SET EXERCISE: Can you give the items again, starting at the very first one and going on through the line with "tap(163, 184)", changing "History" to "Activity" and keeping everything else the same? Leave the pictures out.

DATA EXTRACT:

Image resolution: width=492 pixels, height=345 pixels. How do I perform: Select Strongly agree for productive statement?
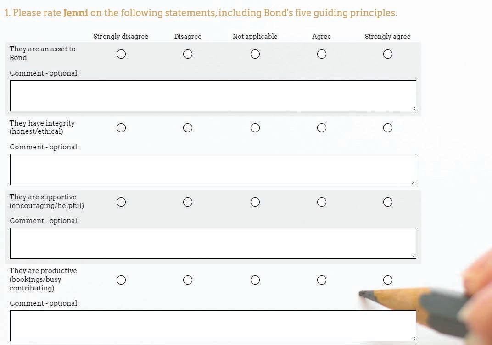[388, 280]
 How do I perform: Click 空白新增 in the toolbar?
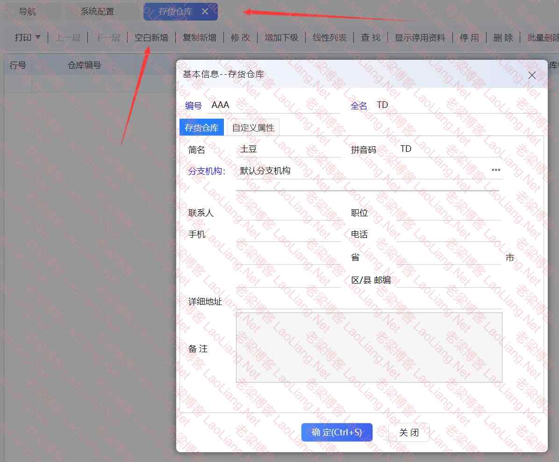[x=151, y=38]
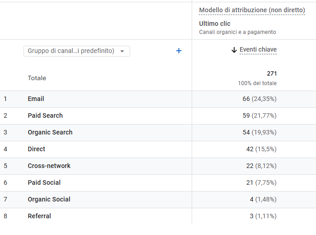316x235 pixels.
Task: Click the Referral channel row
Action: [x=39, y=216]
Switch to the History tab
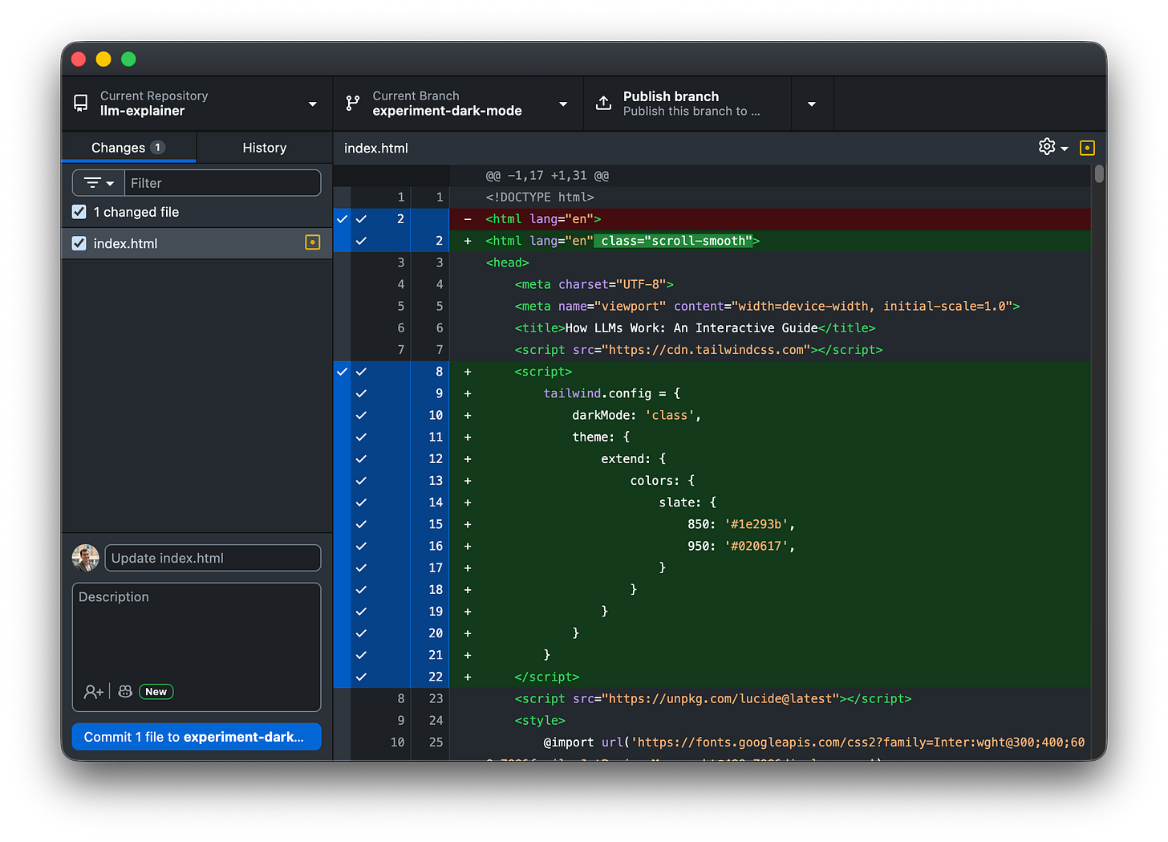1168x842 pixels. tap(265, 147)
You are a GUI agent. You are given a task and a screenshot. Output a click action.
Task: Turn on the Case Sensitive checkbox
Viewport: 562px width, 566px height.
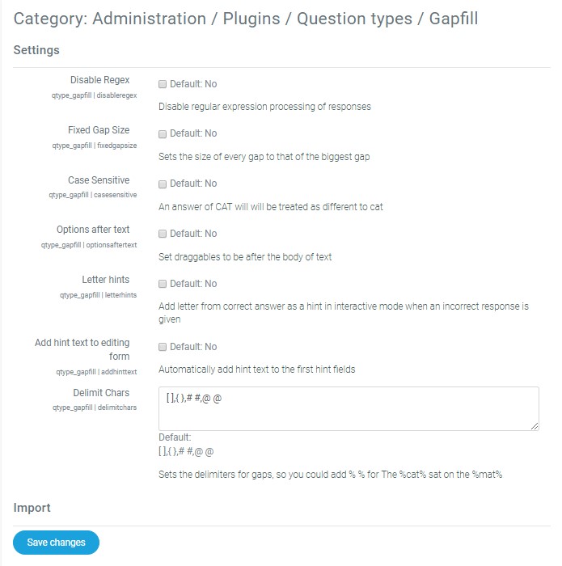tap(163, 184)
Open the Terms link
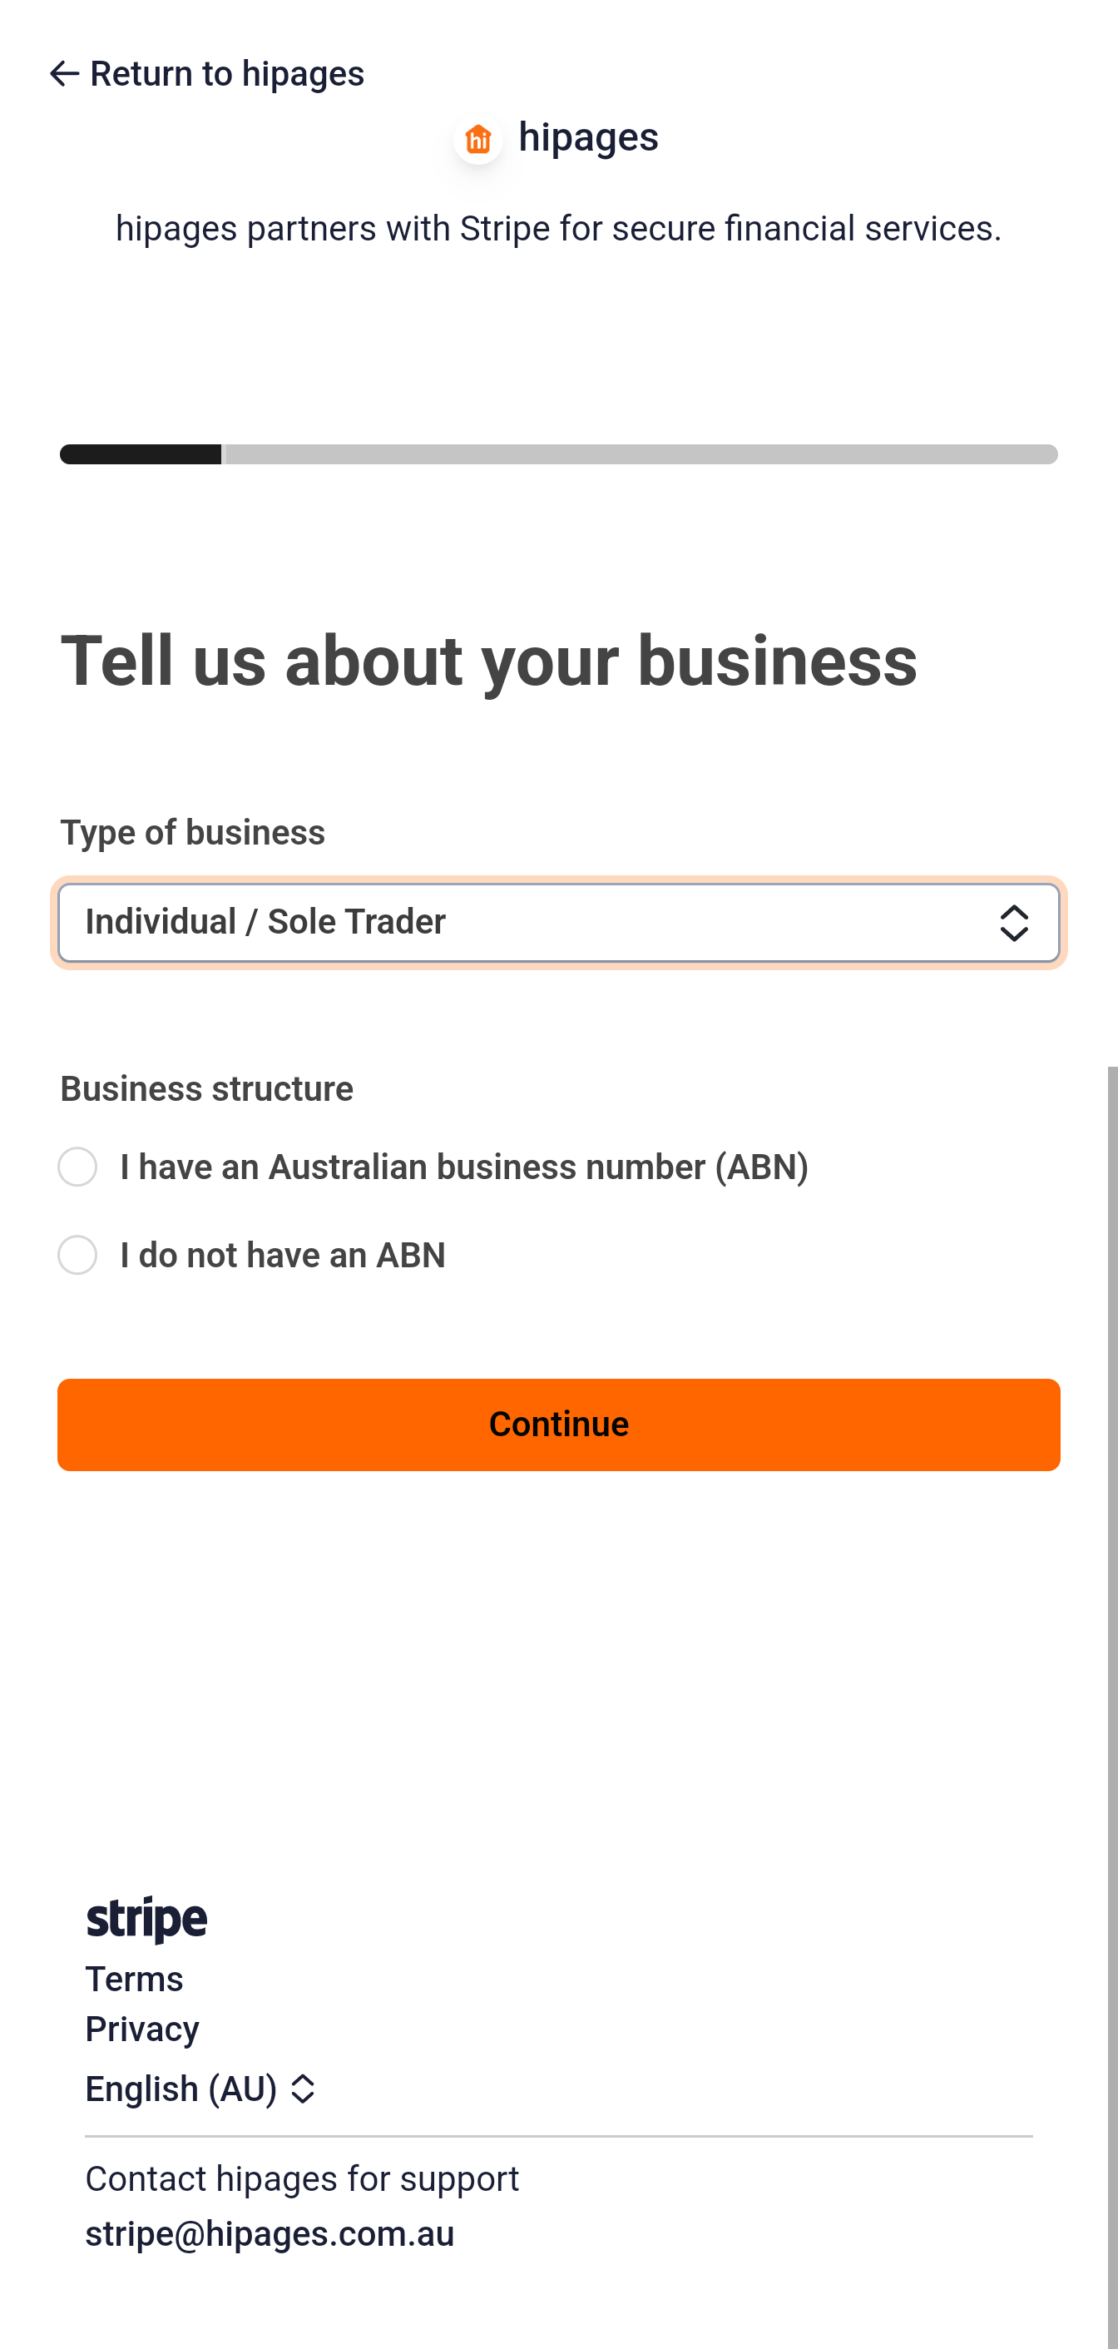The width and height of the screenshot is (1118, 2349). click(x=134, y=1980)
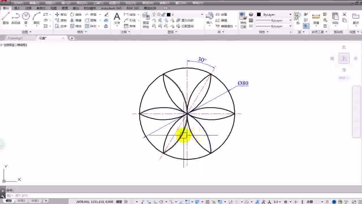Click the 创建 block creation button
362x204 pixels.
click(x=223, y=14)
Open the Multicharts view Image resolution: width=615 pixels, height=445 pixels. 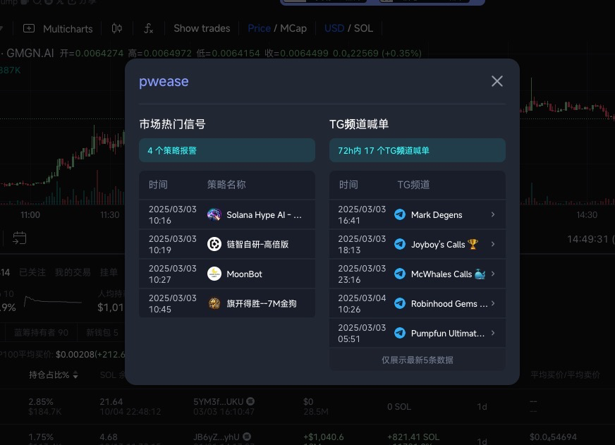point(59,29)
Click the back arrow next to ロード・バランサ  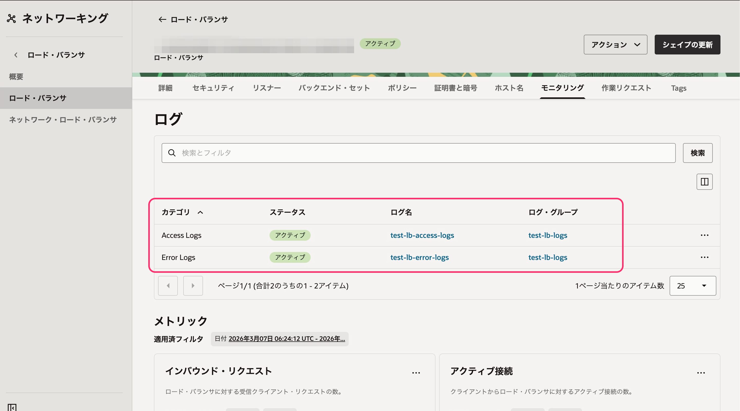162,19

RESPONSE TO THE TASK:
Image resolution: width=492 pixels, height=345 pixels. How do I perform: Select Strongly agree for productive statement?
[388, 280]
 How do I perform: Click 空白新增 in the toolbar?
[x=151, y=38]
316x235 pixels.
Task: Click the Referral channel row
Action: [x=39, y=216]
Switch to the Activity tab
1168x842 pixels. tap(265, 147)
You are a GUI agent. You are given a task and a screenshot. Output a click action.
Task: Turn on the Case Sensitive checkbox
Viewport: 562px width, 566px height.
tap(163, 184)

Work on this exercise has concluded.